*** Material for the task ***
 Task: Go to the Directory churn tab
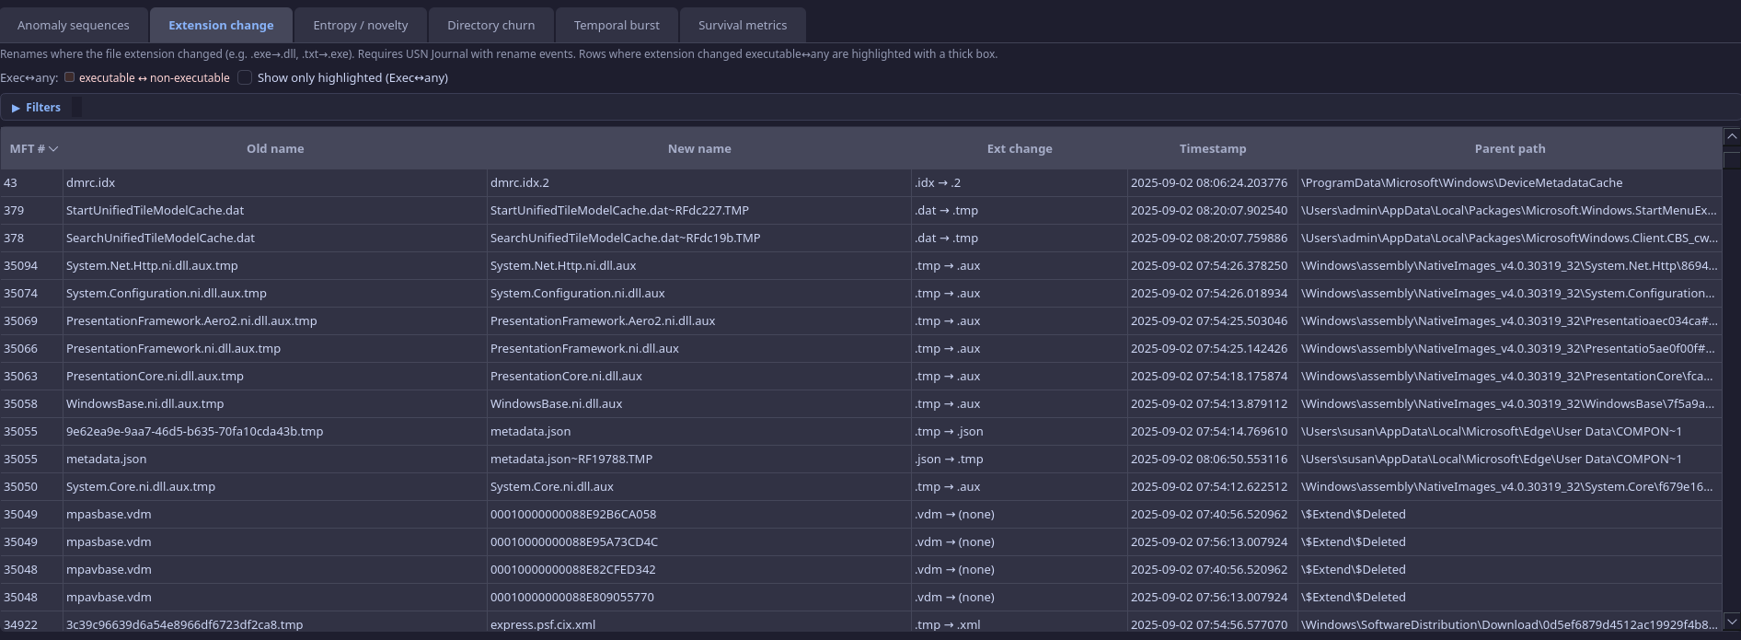(490, 26)
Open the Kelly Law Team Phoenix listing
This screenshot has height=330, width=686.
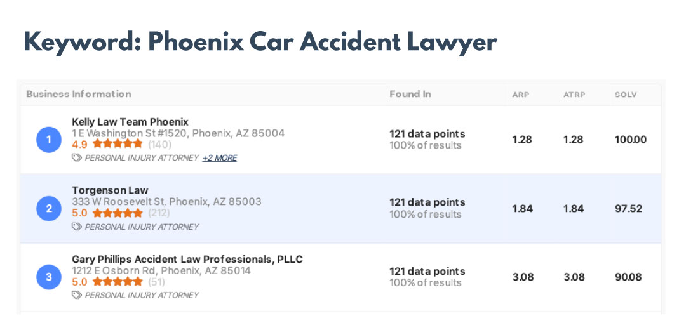click(x=130, y=122)
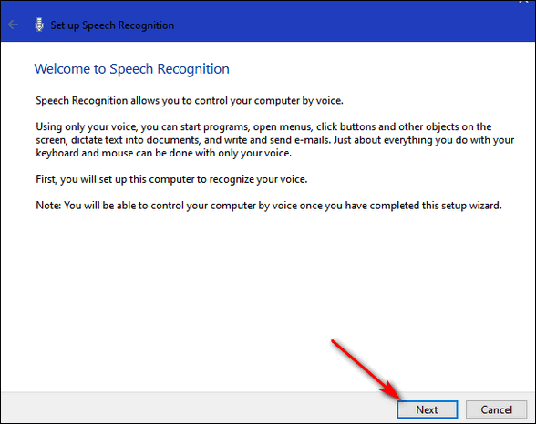Click the 'Note:' line about the setup wizard

[x=269, y=206]
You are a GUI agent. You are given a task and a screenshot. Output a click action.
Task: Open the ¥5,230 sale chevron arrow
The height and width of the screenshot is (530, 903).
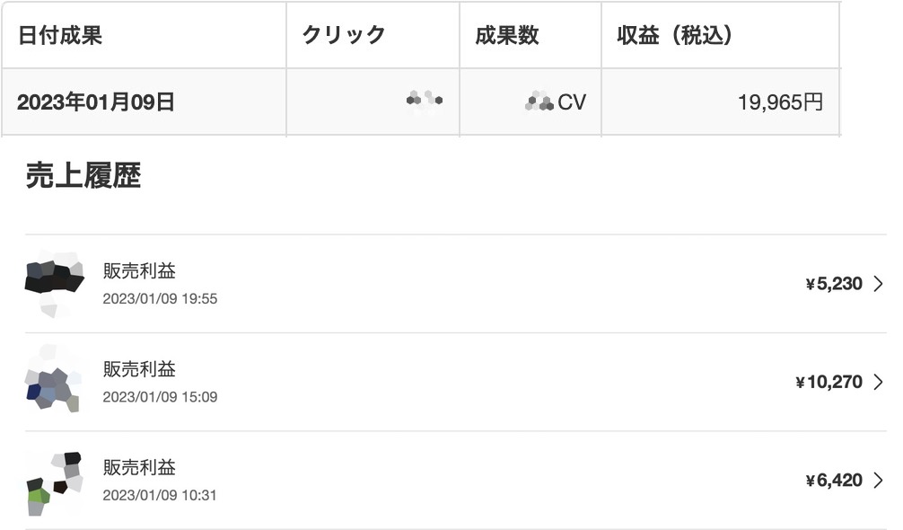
*** End of Material for the task ***
▶ _Activity_
Every line in the records is to be retyped exactly as it stands; the pictures stay out.

▶ _Task output_
 Task: Go to the Directory churn tab
(490, 26)
Open the Kelly Law Team Phoenix listing
This screenshot has height=330, width=686.
click(x=130, y=122)
Click the 'Note:' line about the setup wizard

[x=269, y=206]
You are a GUI agent. You are given a task and a screenshot. Output a click action.
Task: Open the ¥5,230 sale chevron arrow
The height and width of the screenshot is (530, 903).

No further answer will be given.